> WORK REQUEST A:
According to the password FAQ, why does multi-factor authentication still protect an account after someone steals the password? Answer in one to three sentences.
> WORK REQUEST B:
Answer these questions from the password FAQ:
(i) How many words does a passphrase contain?
(ii) Which password manager does it describe as free?
(iii) How long does multi-factor authentication take to set up?
> WORK REQUEST C:
For each statement, say whether it agrees with the password FAQ, and quote the words that decide it.
(i) A passphrase is harder to crack than a short complex password.
(ii) Using one strong password on every account is acceptable.
(iii) The built-in password managers on Apple and Google devices work well for most people.

> PASSAGE SHOWN:
────

Frequently Asked Questions
What is the safest type of password to use?
A passphrase — four or more random words strung together — is easier to remember and harder to crack than a short complex password. The Australian Cyber Security Centre recommends this approach. Whatever you choose, use a different password for every account, and never base it on personal details like your birthday or pet’s name.
Do I really need a password manager?
If you’re using the same password on multiple accounts, yes. A password manager generates and stores strong, unique passwords for every site — you only need to remember one master password. Bitwarden is free and well-regarded. Apple and Google devices also have built-in password managers that work well for most people.
What is multi-factor authentication and do I need it?
Multi-factor authentication (MFA) adds a second check after your password — usually a code sent to your phone or generated by an app. Even if someone steals your password, they can’t get in without your phone. Turn it on for email, banking, myGov, and social media at minimum. It takes two minutes to set up and blocks the majority of account takeover attempts.
How do I know if an email or text is a scam?

────

(Stored data entries)

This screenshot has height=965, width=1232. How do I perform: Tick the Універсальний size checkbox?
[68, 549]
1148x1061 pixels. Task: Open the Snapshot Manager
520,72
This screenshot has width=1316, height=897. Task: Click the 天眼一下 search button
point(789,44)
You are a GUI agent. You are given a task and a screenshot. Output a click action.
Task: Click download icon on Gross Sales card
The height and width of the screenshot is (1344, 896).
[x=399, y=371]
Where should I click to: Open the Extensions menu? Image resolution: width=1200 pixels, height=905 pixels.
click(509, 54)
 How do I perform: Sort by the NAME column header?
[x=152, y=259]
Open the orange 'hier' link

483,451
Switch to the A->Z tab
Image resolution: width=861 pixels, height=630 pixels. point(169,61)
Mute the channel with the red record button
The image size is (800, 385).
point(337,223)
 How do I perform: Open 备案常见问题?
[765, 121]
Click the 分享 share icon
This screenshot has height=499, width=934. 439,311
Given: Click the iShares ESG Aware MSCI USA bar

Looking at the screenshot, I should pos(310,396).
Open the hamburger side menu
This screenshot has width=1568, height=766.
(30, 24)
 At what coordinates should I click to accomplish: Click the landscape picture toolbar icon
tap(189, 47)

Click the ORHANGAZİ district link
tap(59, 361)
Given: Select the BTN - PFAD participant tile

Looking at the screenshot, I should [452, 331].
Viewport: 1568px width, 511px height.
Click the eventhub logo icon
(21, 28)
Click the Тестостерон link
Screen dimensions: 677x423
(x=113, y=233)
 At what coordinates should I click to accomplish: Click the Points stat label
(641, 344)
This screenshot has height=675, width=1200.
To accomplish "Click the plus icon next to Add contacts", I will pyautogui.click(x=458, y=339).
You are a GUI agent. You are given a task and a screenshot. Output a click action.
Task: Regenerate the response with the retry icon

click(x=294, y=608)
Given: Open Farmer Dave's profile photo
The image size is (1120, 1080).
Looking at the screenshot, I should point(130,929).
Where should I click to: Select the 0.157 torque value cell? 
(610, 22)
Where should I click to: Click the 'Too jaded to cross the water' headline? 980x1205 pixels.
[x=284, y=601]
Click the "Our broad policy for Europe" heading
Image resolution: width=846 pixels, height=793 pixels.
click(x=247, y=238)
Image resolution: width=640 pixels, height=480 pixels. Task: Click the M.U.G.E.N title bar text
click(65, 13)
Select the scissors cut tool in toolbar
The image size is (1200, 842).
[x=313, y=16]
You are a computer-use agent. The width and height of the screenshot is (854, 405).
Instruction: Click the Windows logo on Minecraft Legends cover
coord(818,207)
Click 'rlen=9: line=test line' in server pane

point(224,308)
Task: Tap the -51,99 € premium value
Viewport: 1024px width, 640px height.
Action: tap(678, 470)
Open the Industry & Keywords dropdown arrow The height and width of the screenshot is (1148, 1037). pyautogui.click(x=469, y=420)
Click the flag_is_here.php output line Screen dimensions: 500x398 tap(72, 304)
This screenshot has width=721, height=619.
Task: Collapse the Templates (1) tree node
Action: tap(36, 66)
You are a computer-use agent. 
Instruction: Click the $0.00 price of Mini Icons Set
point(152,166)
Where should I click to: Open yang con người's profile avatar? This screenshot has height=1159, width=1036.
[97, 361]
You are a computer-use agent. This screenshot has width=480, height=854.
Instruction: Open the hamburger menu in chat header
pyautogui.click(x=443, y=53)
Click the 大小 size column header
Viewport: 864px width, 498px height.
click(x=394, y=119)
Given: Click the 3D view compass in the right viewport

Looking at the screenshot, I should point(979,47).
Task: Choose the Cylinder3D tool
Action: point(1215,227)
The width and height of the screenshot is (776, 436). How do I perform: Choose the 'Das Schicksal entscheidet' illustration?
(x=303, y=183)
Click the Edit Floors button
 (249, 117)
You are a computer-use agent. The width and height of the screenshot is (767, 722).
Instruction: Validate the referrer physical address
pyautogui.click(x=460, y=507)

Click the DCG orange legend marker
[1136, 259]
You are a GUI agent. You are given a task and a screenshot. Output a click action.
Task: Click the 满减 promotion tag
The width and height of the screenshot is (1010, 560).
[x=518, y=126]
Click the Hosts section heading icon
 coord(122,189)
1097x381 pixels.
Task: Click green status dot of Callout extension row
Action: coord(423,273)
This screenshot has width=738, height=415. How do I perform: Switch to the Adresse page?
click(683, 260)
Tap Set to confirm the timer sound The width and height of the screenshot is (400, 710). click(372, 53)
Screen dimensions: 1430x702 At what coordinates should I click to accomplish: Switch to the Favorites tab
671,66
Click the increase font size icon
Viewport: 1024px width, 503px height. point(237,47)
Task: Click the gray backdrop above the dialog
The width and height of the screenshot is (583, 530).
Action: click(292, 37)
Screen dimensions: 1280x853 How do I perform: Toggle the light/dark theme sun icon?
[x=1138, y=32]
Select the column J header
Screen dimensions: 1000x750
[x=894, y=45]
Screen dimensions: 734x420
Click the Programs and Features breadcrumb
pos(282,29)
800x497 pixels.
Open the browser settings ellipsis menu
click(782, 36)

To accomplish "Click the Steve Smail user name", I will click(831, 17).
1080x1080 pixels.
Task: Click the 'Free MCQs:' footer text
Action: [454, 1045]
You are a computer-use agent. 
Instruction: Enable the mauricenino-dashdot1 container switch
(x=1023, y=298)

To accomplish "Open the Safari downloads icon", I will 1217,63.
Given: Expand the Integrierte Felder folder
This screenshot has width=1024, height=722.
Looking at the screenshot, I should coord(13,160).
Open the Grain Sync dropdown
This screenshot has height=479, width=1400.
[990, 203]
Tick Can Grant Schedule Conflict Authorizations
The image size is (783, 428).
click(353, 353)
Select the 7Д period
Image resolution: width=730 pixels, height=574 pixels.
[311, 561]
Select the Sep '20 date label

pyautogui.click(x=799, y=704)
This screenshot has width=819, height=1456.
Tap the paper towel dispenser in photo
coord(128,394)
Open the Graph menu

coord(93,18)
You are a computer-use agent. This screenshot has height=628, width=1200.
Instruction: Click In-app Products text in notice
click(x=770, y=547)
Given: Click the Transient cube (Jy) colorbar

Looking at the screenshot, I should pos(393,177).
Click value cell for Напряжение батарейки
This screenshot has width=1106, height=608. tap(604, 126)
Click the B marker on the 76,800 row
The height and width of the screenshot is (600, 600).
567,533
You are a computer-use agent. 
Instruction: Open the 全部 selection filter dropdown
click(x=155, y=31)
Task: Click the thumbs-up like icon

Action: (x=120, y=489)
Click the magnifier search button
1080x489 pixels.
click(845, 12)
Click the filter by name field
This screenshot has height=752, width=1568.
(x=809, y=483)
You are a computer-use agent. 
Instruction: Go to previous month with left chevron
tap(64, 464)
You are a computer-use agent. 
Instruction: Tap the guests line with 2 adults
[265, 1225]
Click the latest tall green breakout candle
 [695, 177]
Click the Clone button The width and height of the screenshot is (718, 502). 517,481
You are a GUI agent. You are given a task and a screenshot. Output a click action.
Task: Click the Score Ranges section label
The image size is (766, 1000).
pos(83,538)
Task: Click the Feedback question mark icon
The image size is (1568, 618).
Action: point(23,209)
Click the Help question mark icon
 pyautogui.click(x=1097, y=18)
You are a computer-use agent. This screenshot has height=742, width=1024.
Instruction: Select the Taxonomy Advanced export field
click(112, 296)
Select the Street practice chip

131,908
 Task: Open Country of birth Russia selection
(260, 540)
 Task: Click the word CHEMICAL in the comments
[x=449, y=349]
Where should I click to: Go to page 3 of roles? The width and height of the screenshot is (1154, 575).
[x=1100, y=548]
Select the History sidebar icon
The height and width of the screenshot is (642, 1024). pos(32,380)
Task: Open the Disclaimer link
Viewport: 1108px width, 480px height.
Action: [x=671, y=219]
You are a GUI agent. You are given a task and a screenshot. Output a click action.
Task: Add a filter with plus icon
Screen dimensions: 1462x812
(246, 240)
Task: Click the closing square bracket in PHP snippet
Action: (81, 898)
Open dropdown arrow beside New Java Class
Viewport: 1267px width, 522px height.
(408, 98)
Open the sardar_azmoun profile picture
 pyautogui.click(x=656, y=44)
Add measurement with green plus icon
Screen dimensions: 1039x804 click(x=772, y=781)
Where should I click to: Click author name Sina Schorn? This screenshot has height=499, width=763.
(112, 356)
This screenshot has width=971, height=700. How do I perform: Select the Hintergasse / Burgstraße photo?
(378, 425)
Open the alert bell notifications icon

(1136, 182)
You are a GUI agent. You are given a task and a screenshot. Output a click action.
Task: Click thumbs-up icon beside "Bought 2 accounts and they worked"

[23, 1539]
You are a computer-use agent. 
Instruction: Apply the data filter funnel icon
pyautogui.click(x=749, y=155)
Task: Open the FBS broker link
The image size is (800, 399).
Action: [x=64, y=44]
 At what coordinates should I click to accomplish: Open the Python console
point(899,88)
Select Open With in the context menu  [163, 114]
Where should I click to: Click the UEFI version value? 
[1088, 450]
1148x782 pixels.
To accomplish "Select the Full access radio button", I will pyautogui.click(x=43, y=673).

────

> EXERCISE RESPONSE A:
Multi-factor authentication adds a second check after the password, usually a code sent to your phone or generated by an app. A person who has stolen the password still can't get in without your phone.

> EXERCISE RESPONSE B:
(i) Four or more random words.
(ii) Bitwarden.
(iii) Two minutes.

> EXERCISE RESPONSE C:
(i) Yes: "easier to remember and harder to crack than a short complex password"
(ii) No: "use a different password for every account"
(iii) Yes: "Apple and Google devices also have built-in password managers that work well for most people"